A study reported in the story “NfL blood levels may help predict long-term progression of MS: Study” concludes that measuring neurofilament light chain (NfL) levels in the blood might predict long-term disability in people with MS — even if those people aren’t having acute relapses or showing signs of disease activity.

NfL is a protein that’s released when nerves are damaged. Since MS damages nerves, it seems logical that a high NfL level could indicate that the illness is progressing, even if no symptoms are evident. If a test can show that my disease is progressing, even if it’s not apparent to me or on an MRI, I think that’s a very good thing. If, based on that test, my neurologist might switch me to a more effective treatment before additional damage is done, that seems even better.

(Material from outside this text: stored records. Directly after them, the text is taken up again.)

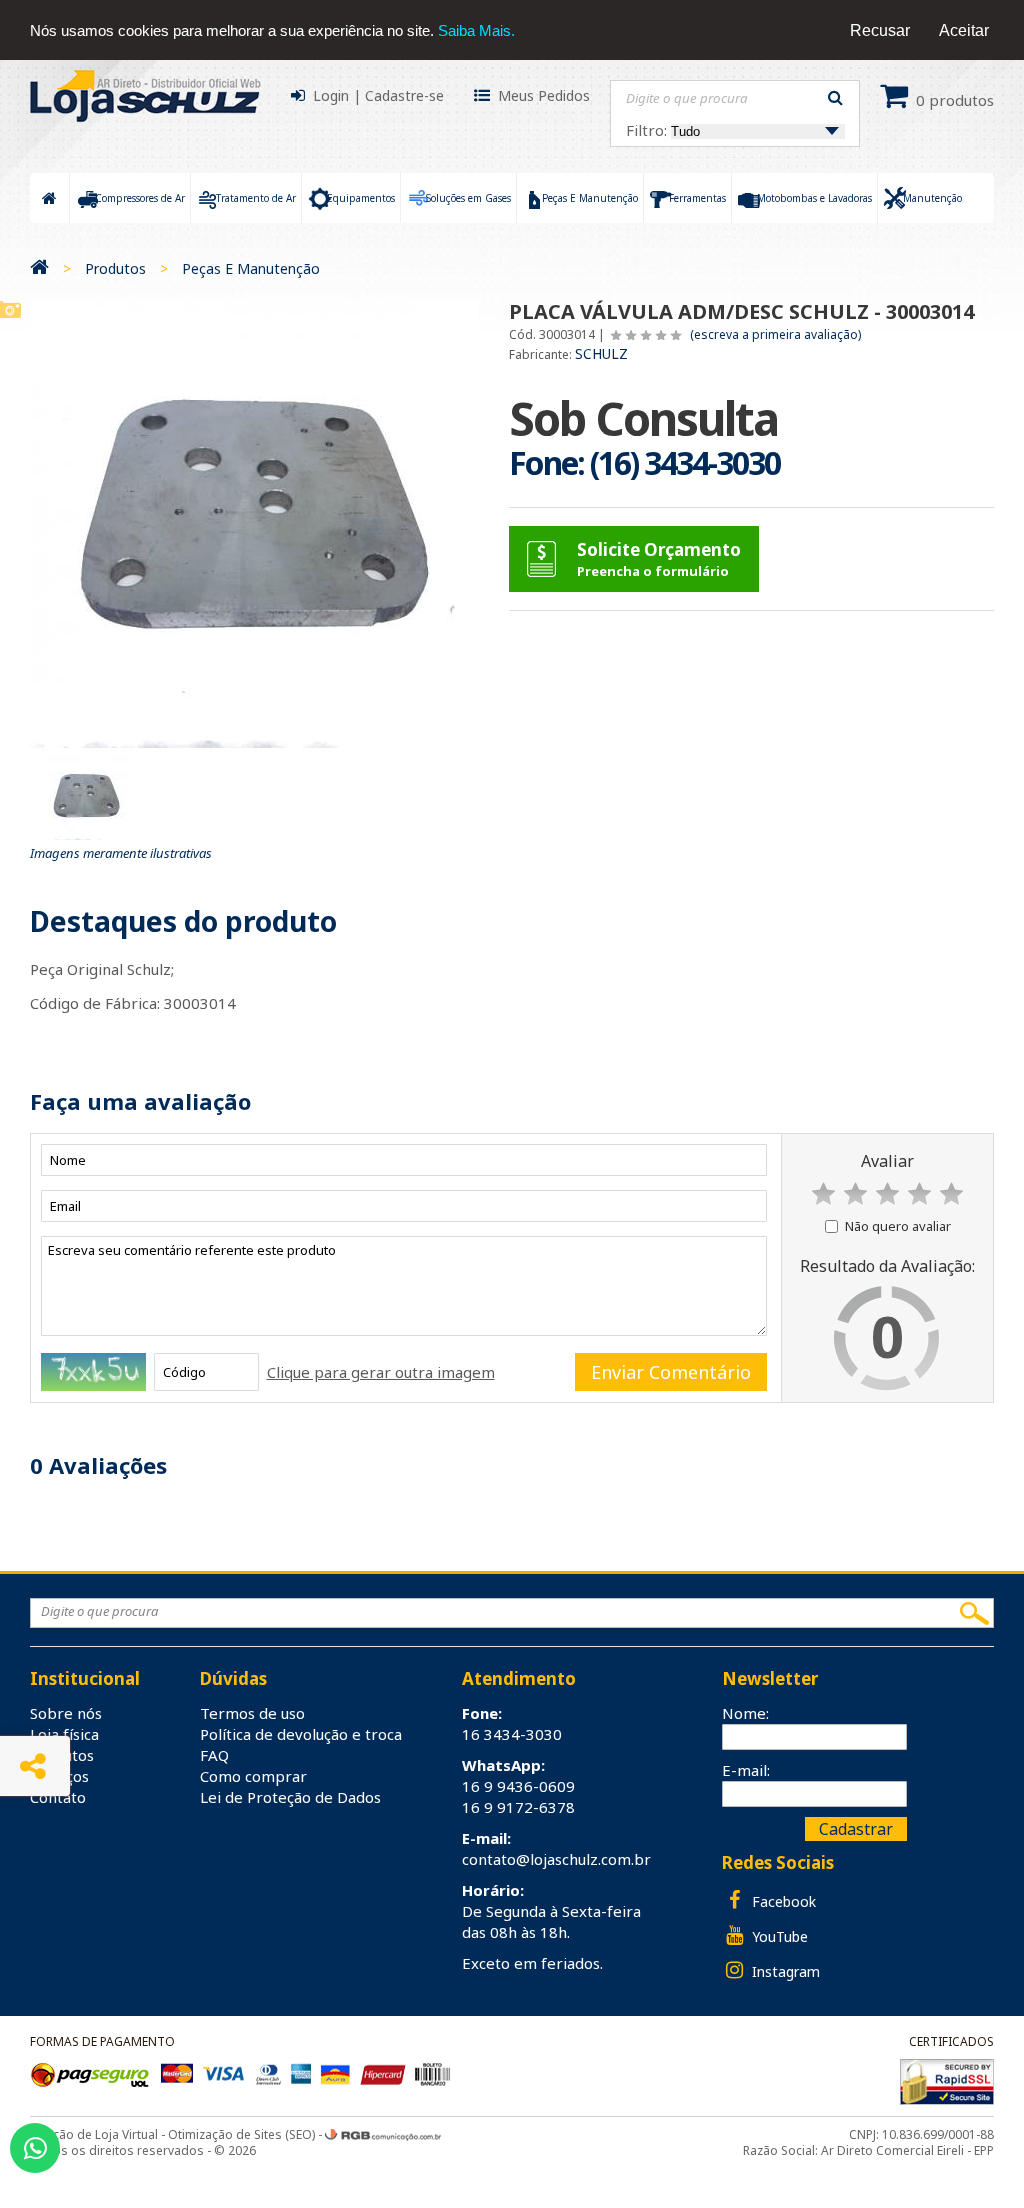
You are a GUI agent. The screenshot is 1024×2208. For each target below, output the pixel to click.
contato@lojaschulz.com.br (556, 1859)
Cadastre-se (404, 95)
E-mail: (746, 1770)
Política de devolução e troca (301, 1734)
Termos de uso (252, 1713)
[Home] (39, 268)
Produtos (115, 268)
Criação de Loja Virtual (94, 2134)
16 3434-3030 (512, 1734)
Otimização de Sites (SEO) (241, 2134)
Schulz (601, 353)
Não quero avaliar (898, 1226)
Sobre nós (66, 1713)
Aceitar (964, 30)
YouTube (778, 1936)
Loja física (64, 1734)
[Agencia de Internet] (383, 2134)
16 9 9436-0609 (518, 1786)
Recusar (880, 30)
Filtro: (648, 130)
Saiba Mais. (476, 30)
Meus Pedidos (544, 95)
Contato (58, 1797)
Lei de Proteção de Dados (290, 1797)
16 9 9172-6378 (518, 1807)
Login (331, 95)
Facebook (782, 1901)
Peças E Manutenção (251, 268)
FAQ (214, 1755)
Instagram (784, 1971)
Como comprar (253, 1776)
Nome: (745, 1713)
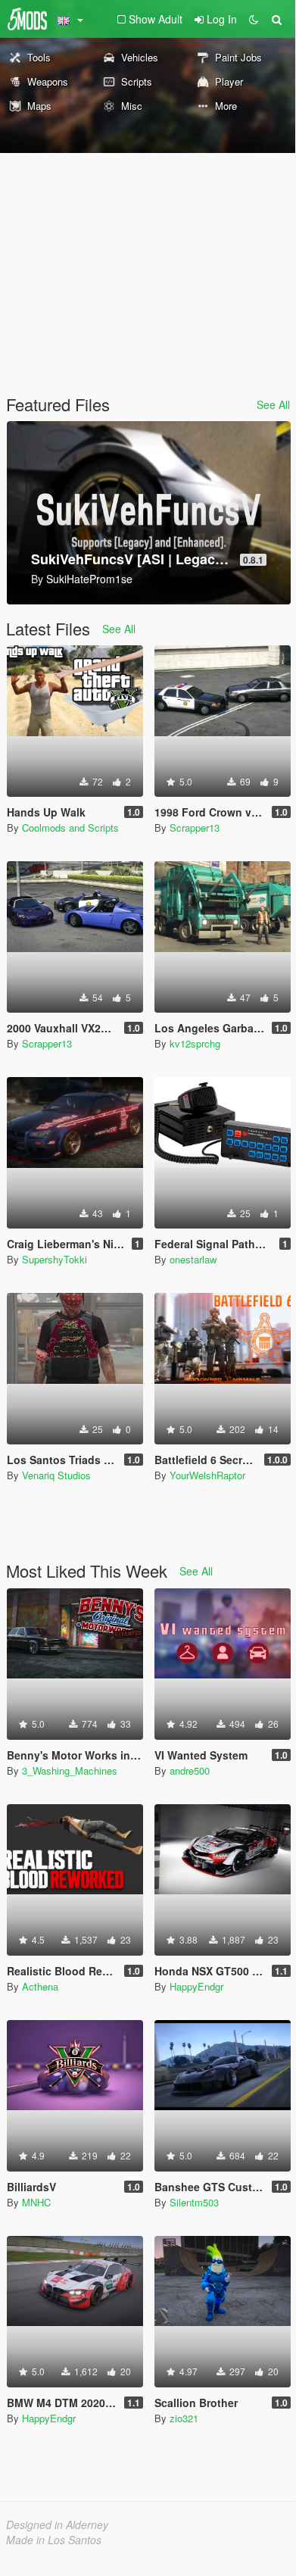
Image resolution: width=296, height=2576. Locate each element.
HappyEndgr (196, 1986)
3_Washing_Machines (69, 1770)
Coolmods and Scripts (70, 827)
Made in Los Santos (53, 2539)
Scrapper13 (195, 827)
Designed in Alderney (57, 2524)
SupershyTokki (54, 1259)
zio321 (184, 2418)
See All (273, 404)
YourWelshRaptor (207, 1475)
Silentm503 (194, 2202)
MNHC (36, 2202)
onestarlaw (193, 1259)
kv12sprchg (195, 1043)
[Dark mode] (253, 19)
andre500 (190, 1770)
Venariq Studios (56, 1475)
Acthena (40, 1986)
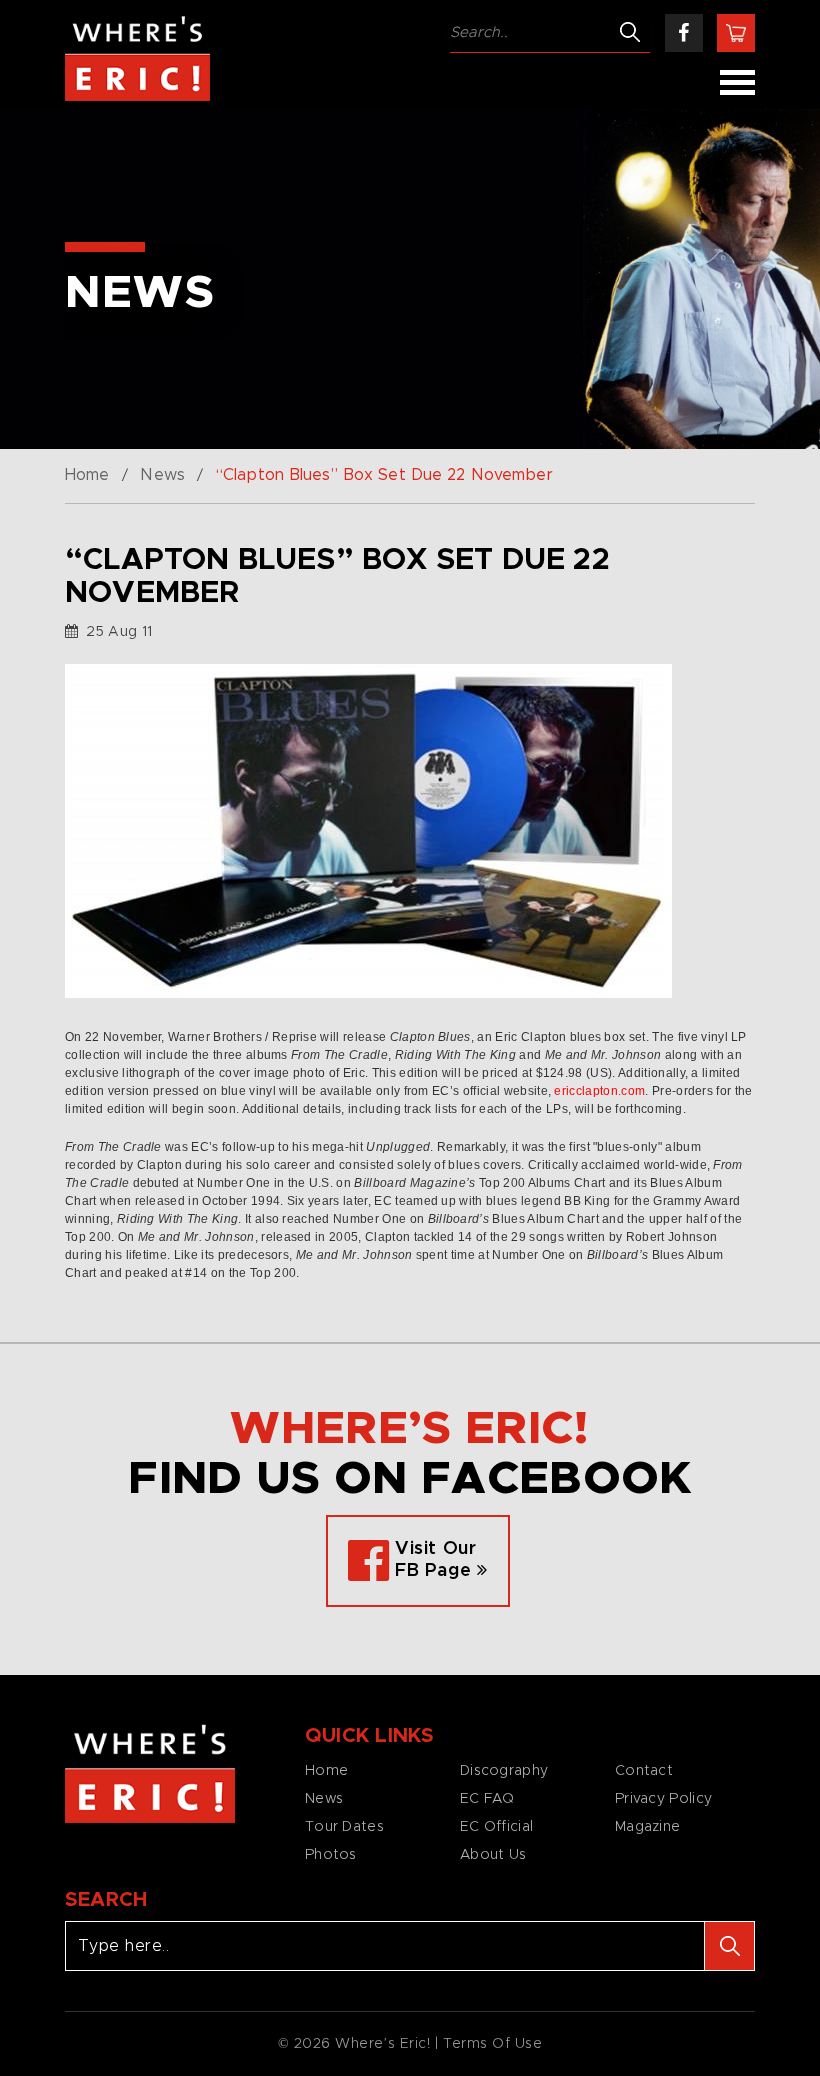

This isn’t the first such report, by the way. Back in 2018, MS News Today published a story about NfL as a possible prognostic tool. And things have advanced to the point where, a year ago, Labcorp announced an NfL blood test in the U.S. The company says doctors can use it to screen for neurodegenerative diseases such as MS.

Adding an eye test to MS diagnostic criteria

The McDonald criteria are a set of guidelines used by neurologists as a gold standard to diagnose MS. They include an evaluation of MRI results, a history of relapses, and sometimes a spinal tap. The criteria have never included eye damage, but as reported in “Research supports inclusion of optic nerve in McDonald criteria for MS,” there’s probably good reason to add it.

The research discussed in this story recommends measuring the thickness of the retina, which these scientists call “a window to the brain.” Optic neuritis, or damage to the optic nerve, is the first symptom of MS reported by about 1 in 4 people, according to these researchers. I’ve seen a lot of anecdotal confirmation of this on MS social media sites.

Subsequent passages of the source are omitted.